Union Still Seizing Dues for Politics Under Guise of ‘Window Period’ Restriction

According to Boukin’s charges, she and other graduate students resigned their memberships in the GSU union, revoked their dues “checkoff” authorizations, and objected under Beck to paying anything going toward GSU’s “political and non-representational agenda and expenditures.”

Despite these requests, the charges note, union bosses have “refused to process those Beck objections, refused to immediately reduce the amount of dues and fees collected from Charging Party’s and other graduate students’ [compensation], refused to stop the dues checkoff, and refused to provide Charging Party” with an independent audit explaining the union’s expenses and reduced fee calculation.

Instead, a GSU vice president told Boukin that she had missed an annual “window period” in which to exercise her Beck rights and that her objections would not be considered until November 2024. “In fact, the UE union has adopted an unlawfully restrictive Beck objection policy, precisely to diminish and destroy [the students’]…rights,” says the charge.

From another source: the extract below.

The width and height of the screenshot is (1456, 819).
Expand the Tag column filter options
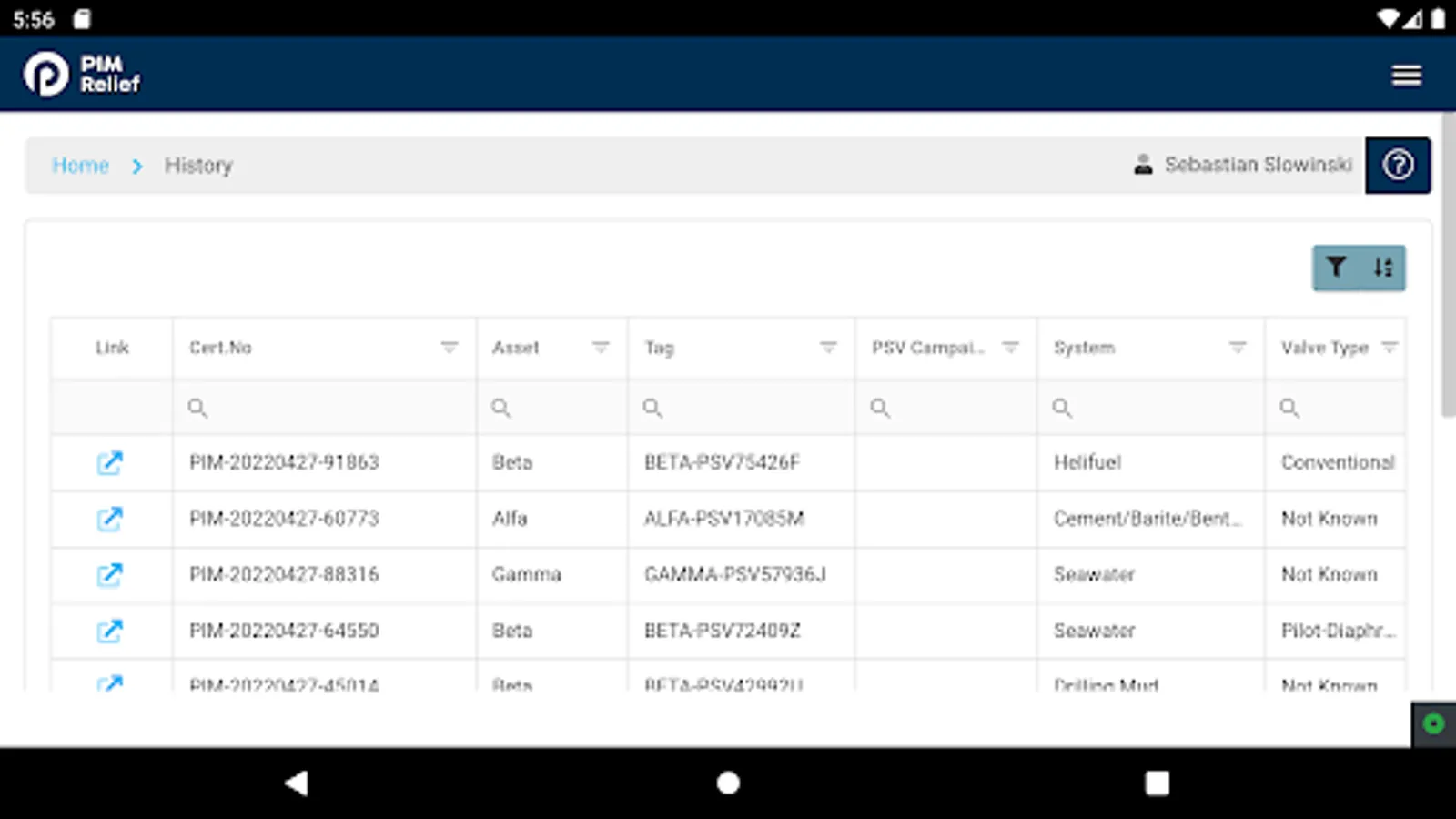point(827,347)
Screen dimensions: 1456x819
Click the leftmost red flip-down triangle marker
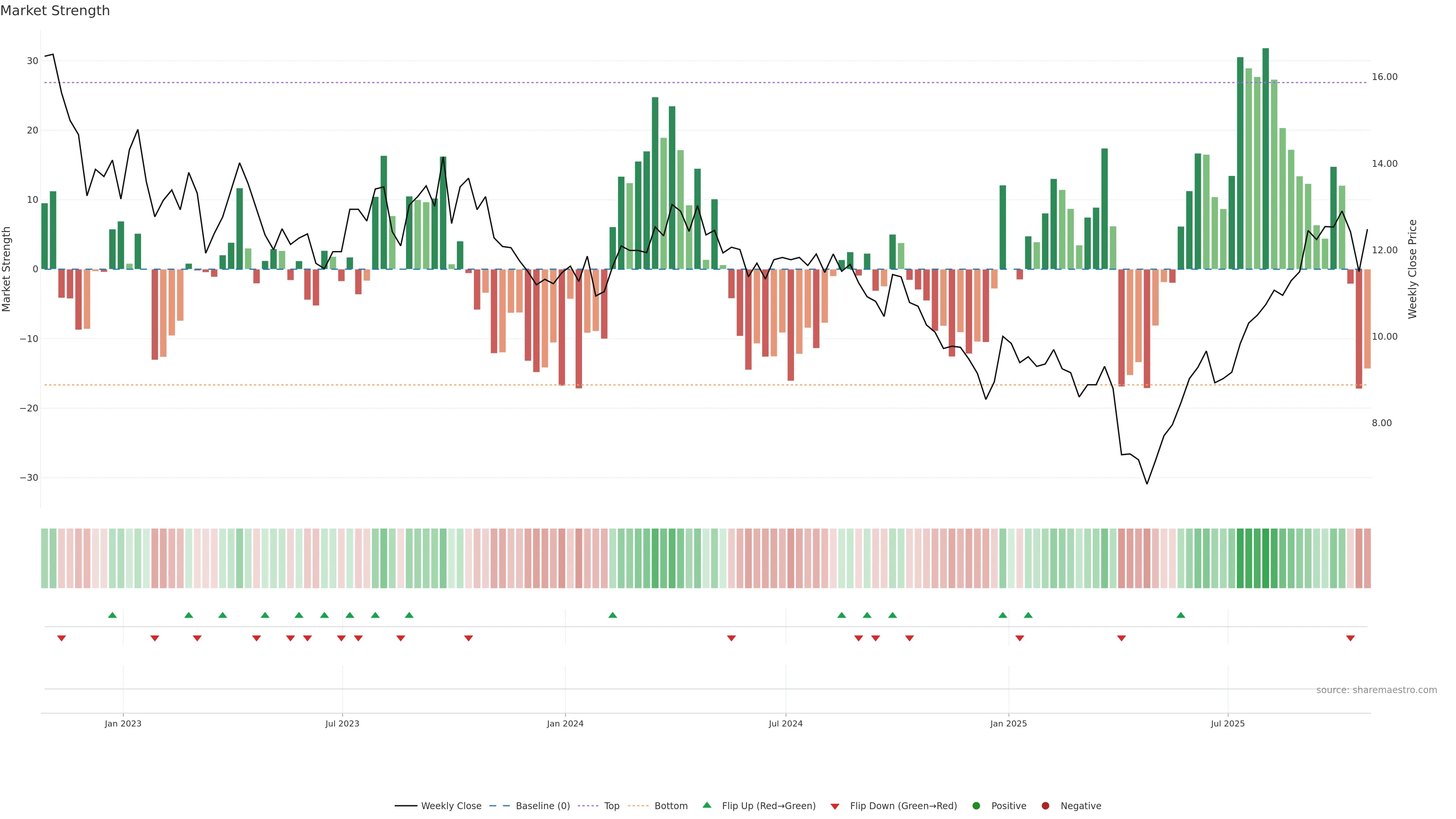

The charges note that the union’s unlawful dues scheme restrains and coerces the graduate students from exercising their right under the National Labor Relations Act (NLRA) to refrain from union activity. MIT is also charged for its role in enforcing the union scheme and continuing to collect dues.

Previously, another MIT graduate student, Will Sussman, filed NLRB charges against the UE union for violating his rights under Beck. Sussman filed the charges on his own but later obtained free legal representation from the National Right to Work Foundation.

GSU Also Faces Religious Discrimination Charges, May Be Violating Past Beck-Related Settlement

Sussman’s case concluded because UE settled with the NLRB. As part of that settlement, GSU union officials are required to “notify [all graduate students] of your rights under…Communications Workers v. Beck” and email notices informing students of those rights and post a notice for 60 days. Despite still being within the 60-day notice-posting period, as Boukin’s case shows, GSU officials appear to be violating the spirit if not the letter of that settlement.

Boukin’s unfair labor practice charges come as federal discrimination charges are pending at the Equal Employment Opportunity Commission (EEOC) for five Jewish graduate students who requested religious accommodations to paying money to the GSU union. Among other things, these students oppose the union’s advocacy for the anti-Israel “Boycott, Divestment, and Sanctions” (BDS) movement.

“Freedom of association is apparently a foreign concept to GSU union officials, who are flouting layers upon layers of federal law to compel students to fund their radical political agenda,” commented National Right to Work Foundation President Mark Mix. “However, both this case and Foundation attorneys’ case for the five Jewish MIT graduate students show on a deeper level that the choice to provide support to a union should rest solely with workers, who may have sincere religious, political, or other objections to funding any or all of a union’s activities.”